Ramiro Gómez agarró las revistas de lujo y les arrancó las páginas. Y en ellas pintó a los invisibles con acrílico haciendo aquello que nadie los ve hacer: limpiando albercas, cortando pastos, sacudiendo sillones y sirviendo margaritas. Pero los pintó difuminados, porque de todos modos no tienen caras (porque no son caras ni están bien hojalateadas) ni tienen cuerpos (porque están tostados y es mejor que se vean borrosos) ni tienen almas (porque Dios no les pone espíritu a los que nacieron para la insignificancia).

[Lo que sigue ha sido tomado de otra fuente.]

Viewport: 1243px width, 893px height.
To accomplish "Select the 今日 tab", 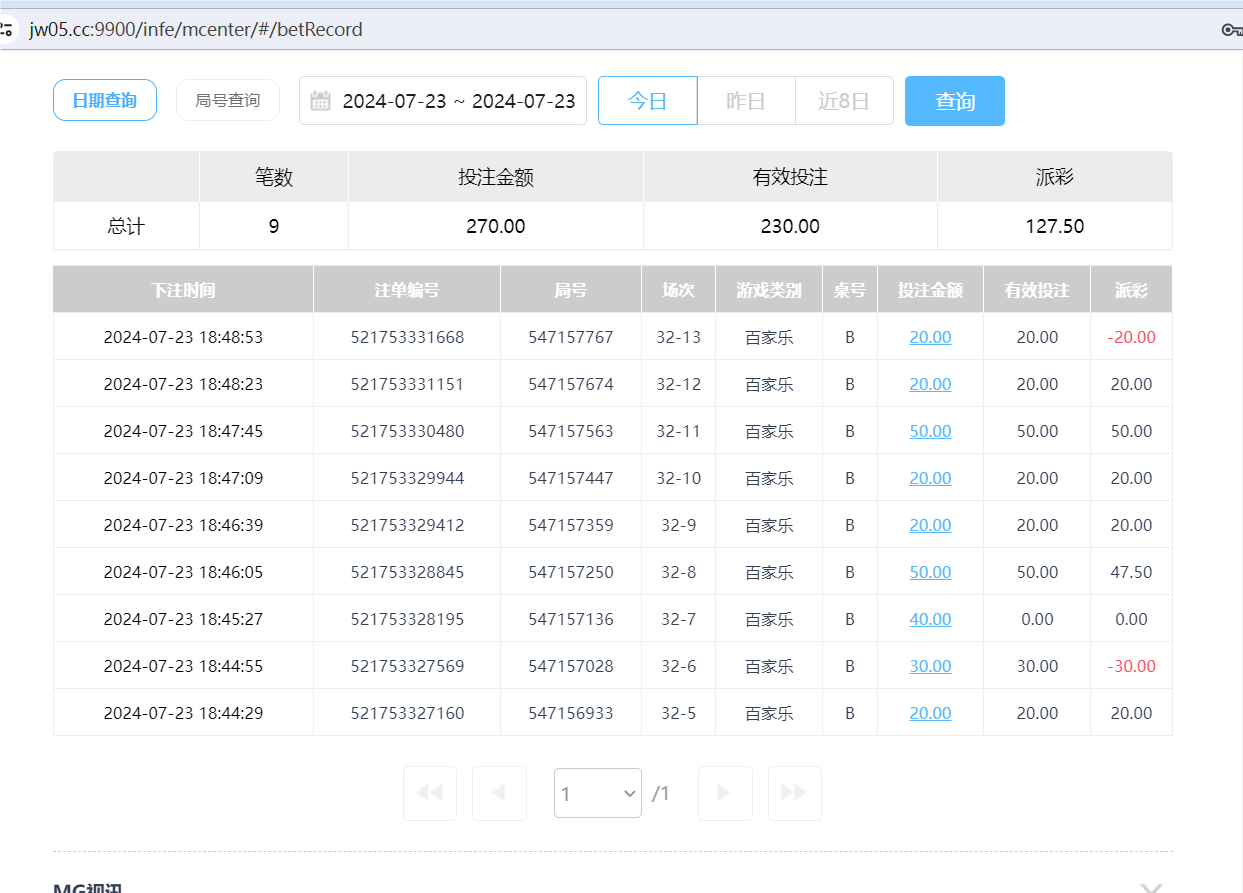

Ramiro Gómez. Miriam’s Reflection.
Ramiro Gómez. Miriam’s Reflection.

Ramiro Gómez pintó a los invisibles en los escenarios en los que se gastan las vidas para ganar un dólar que les dé para comer comida que les permita seguir tostándose la piel; que les permita dormir tres horas para cansarse más al día siguiente; que les permita nunca ser felices mientras los que sí están satisfechos notan con ganas su ausencia perfecta.

Ramiro Gómez. María Waiting for Her Check.
Ramiro Gómez. María Waiting for Her Check.

Yo aterricé con un dolor marca diablo rajándome la cara y haciéndome lagrimear para nomás ver con un ojo y desde el cielo una ciudad ordenadísima por manos invisibles y limpiadísima por brazos que le pertenecen a cuerpos rústicos que no pertenecen en un mundo en el que no existen. Y cuando al rato la vista me volvió porque se fueron las lágrimas a otra parte, noté que ellos estaban sacando la basura de los baños y apilando las bandejas en los muebles de aluminio. Pero ellos no me notaron a mí, ni a nadie le importó que un dolor invisible me doliera a media jeta. De entre los invisibles nadie me miró ni me dijo que dejara de mirar a medias. Los invisibles se han acostumbrado con el tiempo a no hacer preguntas y a no ver para no molestar. Nadie les va a preguntar a ellos si les duele la cara o si ya no pueden masticar comida que no pueden comprar. Los invisibles han perdido la capacidad de mirar un mundo que les ha volteado la espalda, y Ramiro Gómez es un ocioso que se fija en aquello que no está.